Houser Corp had the following assets when it converted to an S corporation: Cash $3,500 Accounts receivable $6,000 (basis = $6,000) Inventory (FIFO basis) $40,000 (basis $46,000) Land $89,000 (basis $72,000) What is Houser's net unrealized built-in gain at conversion?

$11,000 (Inventory has a $6,000 built-in loss and land has a $17,000 built-in gain which equals a net $11,000 unrealized built-in gain)

Old Sea Corp. was organized as a C corporation in 1983. Four years ago, Old Sea made a valid S corporation election when it had $35,000 of undistributed E&P. It has generated excess passive investment income of 26%, 22, and 28% for the last three years. Assuming Old sea is a calendar year-end corporation, as of what date will the S corporation status be terminated? At the start of the current year (Jan 1) At the start of the previous year (Jan 1) Never, based on this information

Never, based on this information Since the passive investment income has not been in excess of 25% for 3 consecutive years, the S corporation status is NOT terminated

Which of the following are required in order for the excess net passive income tax to apply? Passive investment income > 25% of gross receipts The S corporation previously operated as a C corporation There is accumulated E&P from a prior C corporation at year end The S corporation has a partnership as a shareholder

Passive investment income > 25% of gross receipts The S corporation previously operated as a C corporation There is accumulated E&P from a prior C corporation at year end (The passive income tax may apply if the S corporation previously operated as a C corporation with accumulated E&P, and now generates excess passive income)

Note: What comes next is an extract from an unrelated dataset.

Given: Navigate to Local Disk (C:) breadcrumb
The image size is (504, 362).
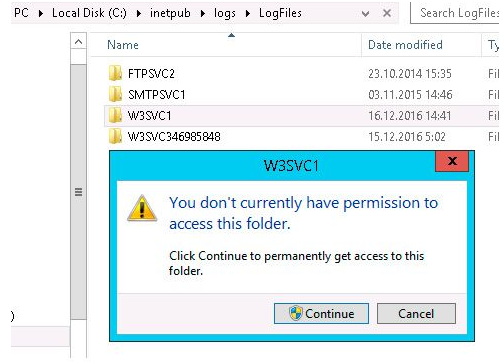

Papa received a distribution of land from his S corporation in a liquidating distribution. The land has a FMV of $67,000 and a basis to the S corporation of $32,000.. The S corp was always an S corporation. What is Papa's basis in the and? $67,000 $32,000

$67,000 Papa takes the FMV as his basis

Which of the following does NOT decrease a shareholder's basis in an S corporation? Distributions of property from the S corporation The shareholder's share of losses when basis is already zero Distributions of cash from the S corporation Shareholders share of business losses

The shareholder's share of losses when basis is already zero A shareholder's basis may never be reduced below zero

Yazou Corp was formed as a calendar year S corporation with 3 shareholders. On August 15 of the current year (not a leap year), one of the shareholders sold his shares to a corporation, terminating the S corporation election. Yazou's accounting records reflect business income of $75,000 through August 15 and $45,000 from August 16 through December 31. Calculate Yazou's S corporation short year income, using both the daily method and the specific identification method.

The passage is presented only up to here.